Between the 12th and the 13th century, Bologna was a city full of towers. Almost all were tall—the highest being 97 m—defensive stone towers. Besides the towers, there are still some fortified gateways (torresotti) that correspond to the gates of the 12th-century city wall (Mura dei torresotti or Cerchia dei Mille), which itself has been almost completely destroyed.

The reasons for the construction of so many towers are not clear. One hypothesis is that the richest families used them for offensive/defensive purposes during the period of the Investiture Controversy.

In the 13th century, many towers were taken down or demolished, and others simply collapsed. Several have since subsequently been utilized in one way or another: as prisons, city towers, shops, or residential buildings. Still, the towers remained a famous sight of Bologna throughout the later periods; even Dante mentioned some of the towers in his Inferno. The last demolitions took place during the 20th century, according to an ambitious, but retrospectively unfortunate, restructuring plan for the city; the Artenisi Tower and the Riccadonna Tower at the Mercato di mezzo were demolished in 1917.

Fewer than twenty towers can still be seen in today's Bologna. Among the remaining ones are the Azzoguidi Tower, also called Altabella (with a height of 61 m), the Prendiparte Tower, called Coronata (60 m), the Scappi Tower (39 m), Uguzzoni Tower (32 m), Guidozagni Tower, Galluzzi Tower, and the famous Two Towers: the Asinelli Tower (97 m) and the Garisenda Tower (48 m).

==Construction==
The construction of the towers was quite onerous. To build a typical tower with a height of 60 m would have required between three and ten years of work.

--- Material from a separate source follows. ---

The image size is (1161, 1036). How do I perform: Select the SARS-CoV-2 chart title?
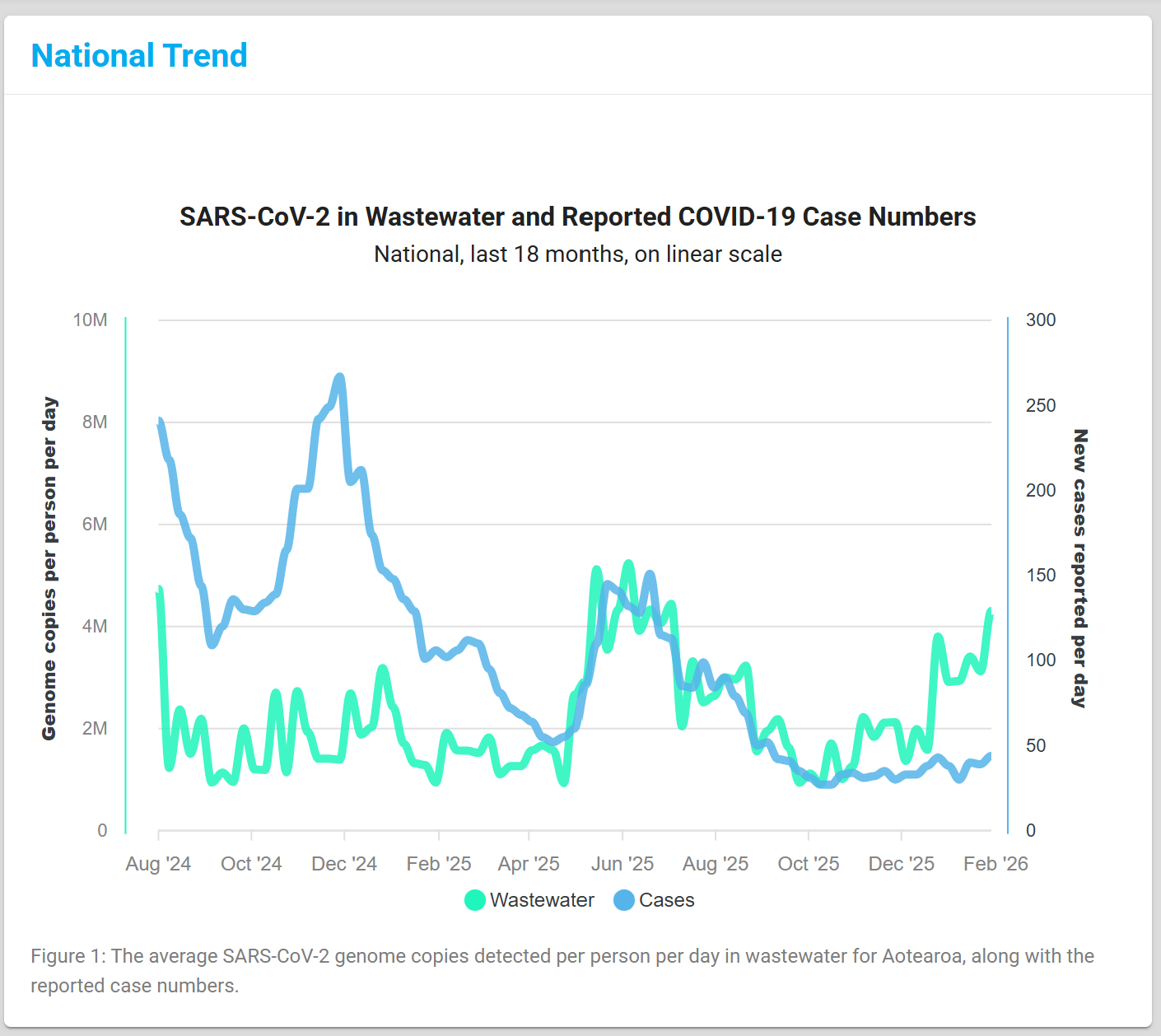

Each tower had a square cross-section with foundations between five and ten meters deep, reinforced by poles hammered into the ground and covered with pebble and lime. The tower's base was made of big blocks of selenite stone. The remaining walls became successively thinner and lighter the higher the structure was raised, and were realised in so-called "a sacco" masonry: with a thick inner wall and a thinner outer wall, with the gap being filled with stones and mortar.

Usually, some holes were left in the outer wall as well as bigger hollows in the selenite to support scaffoldings and to allow for later coverings and constructions, generally on the basis of wood.

==Number and ownership==
The towers heavily crowded medieval Bologna, and there has been considerable debate among historians regarding their peak number before the first ones were demolished or reduced to avoid collapse.

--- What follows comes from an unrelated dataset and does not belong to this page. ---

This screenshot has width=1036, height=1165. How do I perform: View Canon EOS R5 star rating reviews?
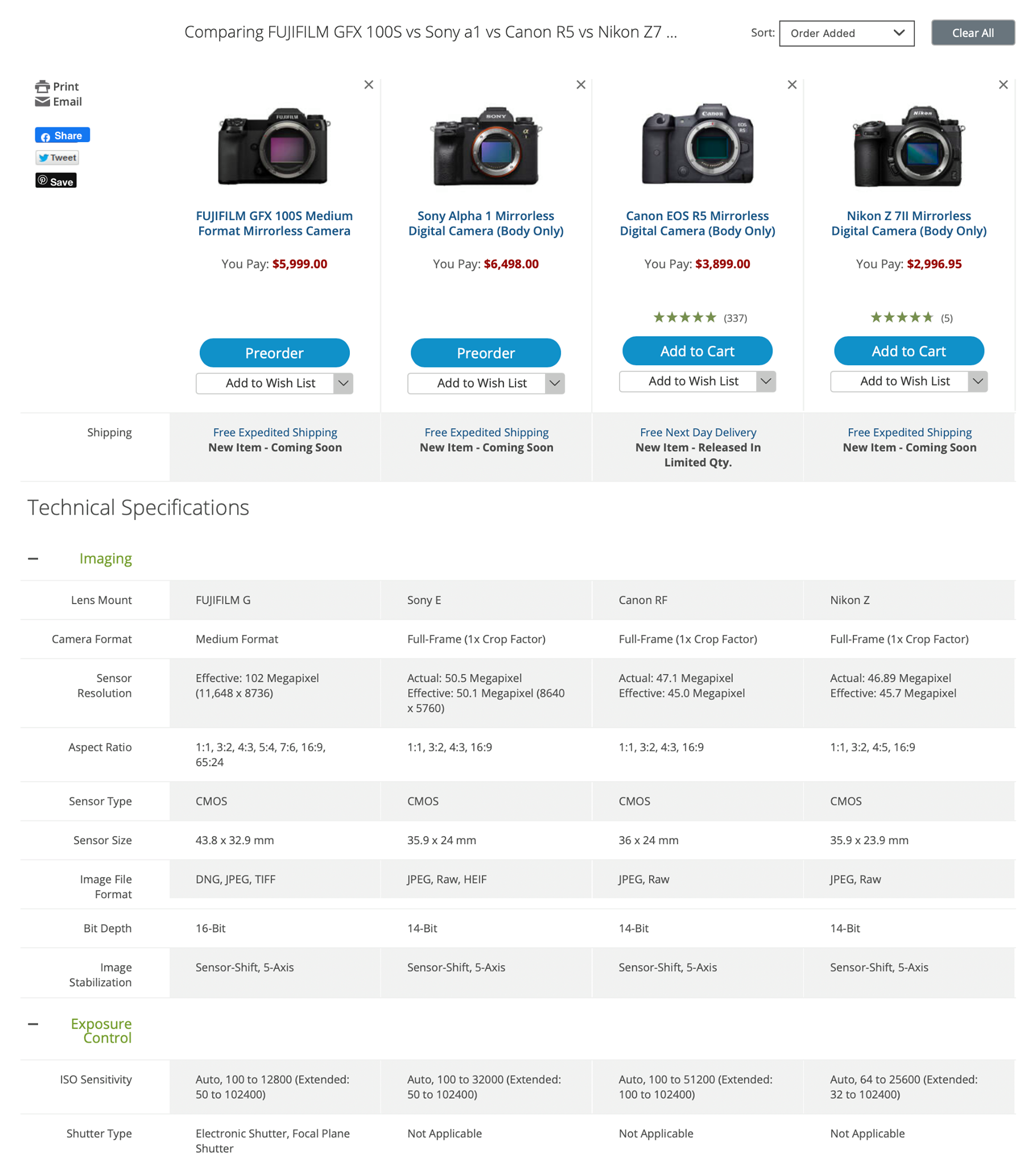700,317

The first scholar to study the towers in a systematic way was Count Giovanni Gozzadini, a 19th-century senator of the Kingdom of Italy, who intensively researched the city's medieval archives. Based on his analysis of civic real estate deeds, contracts, and property changes, Gozzadini arrived at the extraordinary estimate of 180 towers within the city walls.

Modern historiography has pointed out that Gozzadini's methodology led to multiple counts of the same physical structures. In medieval Bologna, towers were often owned by complex family consortiums (consorterie) rather than single individuals. When noble clans or rural lords from the surrounding contado moved into the city, they frequently purchased shares of existing towers or case-torri, causing the buildings to be referred to by entirely different family names in legal deeds depending on the owners at that specific moment. Documented examples of this practice include urban properties and towers associated over time with various regional lineages, such as the Lambertini, the Nordigli, and the Biancuzzi family of Medicina. Recent estimates have therefore reduced the actual total number of towers to between 80 and 100, highlighting that not all of them coexisted at the same historical period.

==Two Towers==

The most famous pair of towers are located at the intersection of the roads that lead to the five gates of the old ring wall (mura dei torresotti). This was the site of the early medieval Gate to the Via Emilia, the Porta Ravennate, now remembered by the name of the adjacent Piazza di Porta Ravegnana. The taller tower is called the Asinelli while the smaller but more leaning tower is called the Garisenda.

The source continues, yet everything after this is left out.